That’s when I will be able to be back at the gym and I can’t wait. I plan on doing my classes at the gym as well as my 21 day fix workouts. Those are half an hour long and I figure I can do those with Henry around. 

I plan on taking more morning and evening walks with Henry as well. I’ve been a slug as I’ve been working with my Doctor on the issue I previously mentioned. I had to have a procedure for which I was under anesthesia yesterday. I came through fine and the nurse said I hugged everybody after. #awkward

Afterward I was starving because it was 1:00 and I hadn’t had any food or drink since the night before. Craig took me to Bob Evan’s and I got this 1,400 calorie breakfast. Apparently I also told the nurses I was going to Bob Evan’s to have pancakes. 


I never get this breakfast any more because of my change in lifestyle, but I just did.
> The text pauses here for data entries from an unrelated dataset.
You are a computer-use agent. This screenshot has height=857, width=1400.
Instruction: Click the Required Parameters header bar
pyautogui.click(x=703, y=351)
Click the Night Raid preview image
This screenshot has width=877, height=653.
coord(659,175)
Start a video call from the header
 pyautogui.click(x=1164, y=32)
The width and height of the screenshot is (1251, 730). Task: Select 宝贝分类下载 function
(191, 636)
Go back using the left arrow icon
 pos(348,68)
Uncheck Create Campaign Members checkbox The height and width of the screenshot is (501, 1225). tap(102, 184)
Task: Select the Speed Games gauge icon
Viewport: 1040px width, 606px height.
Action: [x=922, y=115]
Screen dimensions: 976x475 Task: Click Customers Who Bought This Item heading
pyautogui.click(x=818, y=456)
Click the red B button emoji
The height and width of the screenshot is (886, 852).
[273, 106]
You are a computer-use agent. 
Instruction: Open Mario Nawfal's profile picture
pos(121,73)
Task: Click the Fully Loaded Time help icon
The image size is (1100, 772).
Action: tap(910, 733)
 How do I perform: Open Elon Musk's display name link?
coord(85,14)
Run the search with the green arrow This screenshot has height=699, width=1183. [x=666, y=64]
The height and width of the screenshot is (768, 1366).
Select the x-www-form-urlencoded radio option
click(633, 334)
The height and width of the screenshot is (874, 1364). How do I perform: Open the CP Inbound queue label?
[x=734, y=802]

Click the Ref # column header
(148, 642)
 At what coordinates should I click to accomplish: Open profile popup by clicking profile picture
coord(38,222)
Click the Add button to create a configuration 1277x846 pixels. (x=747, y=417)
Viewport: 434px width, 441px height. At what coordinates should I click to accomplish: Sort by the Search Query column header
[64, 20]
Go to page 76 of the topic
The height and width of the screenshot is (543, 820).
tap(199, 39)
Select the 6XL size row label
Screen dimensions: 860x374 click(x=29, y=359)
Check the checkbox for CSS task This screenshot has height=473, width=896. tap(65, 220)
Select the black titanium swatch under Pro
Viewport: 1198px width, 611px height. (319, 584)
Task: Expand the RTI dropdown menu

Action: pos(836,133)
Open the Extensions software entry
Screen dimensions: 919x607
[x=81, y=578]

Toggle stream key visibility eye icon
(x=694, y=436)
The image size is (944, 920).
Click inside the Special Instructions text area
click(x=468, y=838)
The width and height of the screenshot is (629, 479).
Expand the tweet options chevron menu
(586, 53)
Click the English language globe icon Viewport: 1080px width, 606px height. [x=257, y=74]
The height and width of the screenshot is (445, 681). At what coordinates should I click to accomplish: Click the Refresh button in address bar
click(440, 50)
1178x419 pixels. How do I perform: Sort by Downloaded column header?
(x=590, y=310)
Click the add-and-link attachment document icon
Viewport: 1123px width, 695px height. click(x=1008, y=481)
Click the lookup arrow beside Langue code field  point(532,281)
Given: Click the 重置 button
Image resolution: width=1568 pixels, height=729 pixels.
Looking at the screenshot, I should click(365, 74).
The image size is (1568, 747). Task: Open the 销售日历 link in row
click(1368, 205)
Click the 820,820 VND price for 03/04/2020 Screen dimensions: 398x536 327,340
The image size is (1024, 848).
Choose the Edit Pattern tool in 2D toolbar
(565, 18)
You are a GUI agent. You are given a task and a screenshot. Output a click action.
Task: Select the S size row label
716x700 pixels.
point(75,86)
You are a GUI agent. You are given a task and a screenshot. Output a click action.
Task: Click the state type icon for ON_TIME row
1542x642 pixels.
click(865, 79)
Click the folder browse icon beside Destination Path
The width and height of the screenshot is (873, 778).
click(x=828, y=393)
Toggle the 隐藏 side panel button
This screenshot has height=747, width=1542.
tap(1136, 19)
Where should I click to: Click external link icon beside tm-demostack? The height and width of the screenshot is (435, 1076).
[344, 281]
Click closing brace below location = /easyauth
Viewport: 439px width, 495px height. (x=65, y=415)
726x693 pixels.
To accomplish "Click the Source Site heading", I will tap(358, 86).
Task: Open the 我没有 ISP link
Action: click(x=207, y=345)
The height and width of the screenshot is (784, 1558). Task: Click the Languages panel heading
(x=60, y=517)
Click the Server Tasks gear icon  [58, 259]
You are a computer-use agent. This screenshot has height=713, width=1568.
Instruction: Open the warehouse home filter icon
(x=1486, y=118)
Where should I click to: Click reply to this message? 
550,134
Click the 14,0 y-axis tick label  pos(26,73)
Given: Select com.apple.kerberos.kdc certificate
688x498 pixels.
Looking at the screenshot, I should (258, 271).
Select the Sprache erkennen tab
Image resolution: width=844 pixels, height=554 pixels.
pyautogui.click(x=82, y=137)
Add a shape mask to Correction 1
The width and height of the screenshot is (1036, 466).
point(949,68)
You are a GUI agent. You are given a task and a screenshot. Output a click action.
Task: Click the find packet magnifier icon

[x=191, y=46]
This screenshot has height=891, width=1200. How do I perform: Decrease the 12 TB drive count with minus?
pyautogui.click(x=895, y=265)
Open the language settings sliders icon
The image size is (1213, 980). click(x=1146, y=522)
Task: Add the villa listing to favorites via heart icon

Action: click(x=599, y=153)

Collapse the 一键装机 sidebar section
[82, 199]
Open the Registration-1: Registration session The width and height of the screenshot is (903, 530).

It was my breakfast and lunch combined and I was starving. Their pancakes are like cake. So delicious. 

I came home and went immediately to sleep and then when I woke up I had a surprise visit from my BFF, Liz!!!Liz’s blog is one of my favorites. She and I have been on this journey practically our whole friendship. We used to talk on the phone every day and now with our crazy lives it’s gotten harder to do that.  I know some day we will get back to that when our kids are older. But it was SO good to be with her and see her yesterday. It ignites my soul in so many ways. She makes me want to be a better person just by being around her. 

After she left, I got ready to head to the Lion King with my mom and my niece, Ava. Ava is my first baby girl. She is my brother’s daughter. I love her like she is my own. She comes up from Houston to stay with all of us over the summer. This year we made a bucket list of the things we are going to do. 


Henry had a rough day yesterday so today I am going to love all over him. We are going to have a chill day, and hopefully make it to PetSmart and the grocery store. And then tomorrow starts… Duh duh duh – the budget!!! I am nervous and excited about it. It’s going to be difficult, but I know we can do it. Liz and her husband did it once and she said that is how they got out of debt. That’s what I want to do. Badly. 

We are starting with baby step 1, build a $1000 emergency savings. That shouldn’t take too long then we will be onto baby step 2. Paying off debt. I will give more details as we go. 
Henry is awake so I am going up to get him.